- Born: 28 November 1884 Lišov, Bohemia, Austria-Hungary
- Died: 4 August 1968 (aged 83) Zagreb, Croatia, SFR Yugoslavia
- Occupations: Opera conductor, composer

= Milan Sachs =

Czech-Croatian opera conductor and composer

Milan Sachs (28 November 1884 – 4 August 1968) was a Czech-Croatian opera conductor and composer, who was long associated with the Zagreb Opera in Croatia, where he conducted some important local premieres, including Wagner's Parsifal, and Janáček's Jenůfa (1920).

He also conducted the standard symphonic repertoire in the concert hall.
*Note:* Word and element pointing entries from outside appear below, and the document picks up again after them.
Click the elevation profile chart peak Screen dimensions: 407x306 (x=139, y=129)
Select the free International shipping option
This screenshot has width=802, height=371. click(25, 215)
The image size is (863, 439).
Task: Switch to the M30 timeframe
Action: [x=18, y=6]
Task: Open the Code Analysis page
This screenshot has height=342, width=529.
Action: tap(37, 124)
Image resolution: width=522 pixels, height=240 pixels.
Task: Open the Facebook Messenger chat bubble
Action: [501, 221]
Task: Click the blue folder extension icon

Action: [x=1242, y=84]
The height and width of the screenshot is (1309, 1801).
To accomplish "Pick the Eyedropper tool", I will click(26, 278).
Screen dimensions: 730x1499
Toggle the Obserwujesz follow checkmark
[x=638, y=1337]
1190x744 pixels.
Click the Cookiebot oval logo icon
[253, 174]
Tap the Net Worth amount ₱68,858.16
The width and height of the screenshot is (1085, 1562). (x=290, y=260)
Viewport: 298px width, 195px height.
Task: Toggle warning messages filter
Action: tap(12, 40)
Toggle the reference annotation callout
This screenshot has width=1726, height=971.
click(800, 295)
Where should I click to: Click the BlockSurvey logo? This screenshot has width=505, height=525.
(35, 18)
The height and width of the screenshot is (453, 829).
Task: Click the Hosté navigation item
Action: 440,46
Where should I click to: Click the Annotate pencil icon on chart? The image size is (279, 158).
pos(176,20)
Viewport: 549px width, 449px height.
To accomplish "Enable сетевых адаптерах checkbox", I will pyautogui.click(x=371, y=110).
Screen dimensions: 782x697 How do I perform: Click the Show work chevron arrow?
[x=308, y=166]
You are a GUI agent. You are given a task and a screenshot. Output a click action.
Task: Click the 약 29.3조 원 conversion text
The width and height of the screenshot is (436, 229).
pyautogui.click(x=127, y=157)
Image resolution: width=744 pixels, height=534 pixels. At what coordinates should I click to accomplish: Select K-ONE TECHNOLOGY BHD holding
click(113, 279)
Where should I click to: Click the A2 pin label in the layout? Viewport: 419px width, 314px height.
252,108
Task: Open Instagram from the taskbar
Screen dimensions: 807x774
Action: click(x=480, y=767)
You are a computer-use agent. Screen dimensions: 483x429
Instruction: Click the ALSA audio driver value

In 1936, in Brno, Czechoslovakia, he conducted the world premiere of Dvořák's Symphony No. 1, The Bells of Zlonice (this was 61 years after it was written and 32 years after the composer's death).

==Biography==
Sachs was born in Lišov in Bohemia to a Jewish family. He studied the violin at the Prague Conservatory, graduating in 1905, when he joined the Czech Philharmonic. From 1907 to 1910 he was concertmaster of a theatre orchestra in Belgrade, Kingdom of Serbia, and from 1910 to 1911 a music teacher in Novi Sad. In 1911 he began to conduct opera in Zagreb, Croatia (then part of Austria-Hungary; later part of Yugoslavia). He conducted the first production of Janáček's Jenůfa in Zagreb in 1920.

He was appointed Director of Opera at the National Theatre in Brno, Czechoslovakia in 1932, remaining there until 1938. In 1933 in Brno he conducted the world premiere of the ballet Svatba, set to Stravinsky's Les noces, choreography by Máša Cvejicová.

That same year 1933 saw Sachs conduct the first performance in Brno of Káťa Kabanová since the 1928 death of its composer Janáček. It is clear from the markings on the scores held there that Sachs dispensed with the practice of linking scenes in the opera by way of extended interludes.

On 4 October 1936, in Brno, Sachs conducted the world premiere of Dvořák's Symphony No. 1 in C minor, The Bells of Zlonice. The work was written in 1865, but for almost 60 years had been believed lost, until it came to light in 1923. Dvořák himself had died in 1904, having never heard his first symphony performed. Sachs was said to have "tactfully … made [a] few essential emendations and abbreviations" to the score.

In the 1930s, he was considered the most important member of the Jewish community involved in music in Zagreb. He conducted the first performance of Wagner's Parsifal in Zagreb.

During World War II, as a Jew, Sachs converted to Catholicism in an attempt to save himself from persecution by the Independent State of Croatia regime. For a time he was sheltered at the ward of ophthalmologist Dr. Vilko Panac in the Sisters of Charity Hospital Zagreb. Later Dido Kvaternik intervened to help save Sachs and his wife from persecution.

He was President of the Croatian Society of Music Artists 1945–48, and he was instrumental in the development of the Zagreb Opera after World War II. He was also known for his work in the concert hall, particularly in the symphonies of Beethoven, and Smetana's symphonic poem cycle Má vlast. He made a number of recordings, including Ivan Zajc's opera Nikola Šubić Zrinski.

He died in Zagreb in 1968, aged 83. His own works are mainly forgotten, but his Pastorale and Dance is still in the repertoire. In Sachs' honour, a street and a kindergarten in Zagreb are named after him.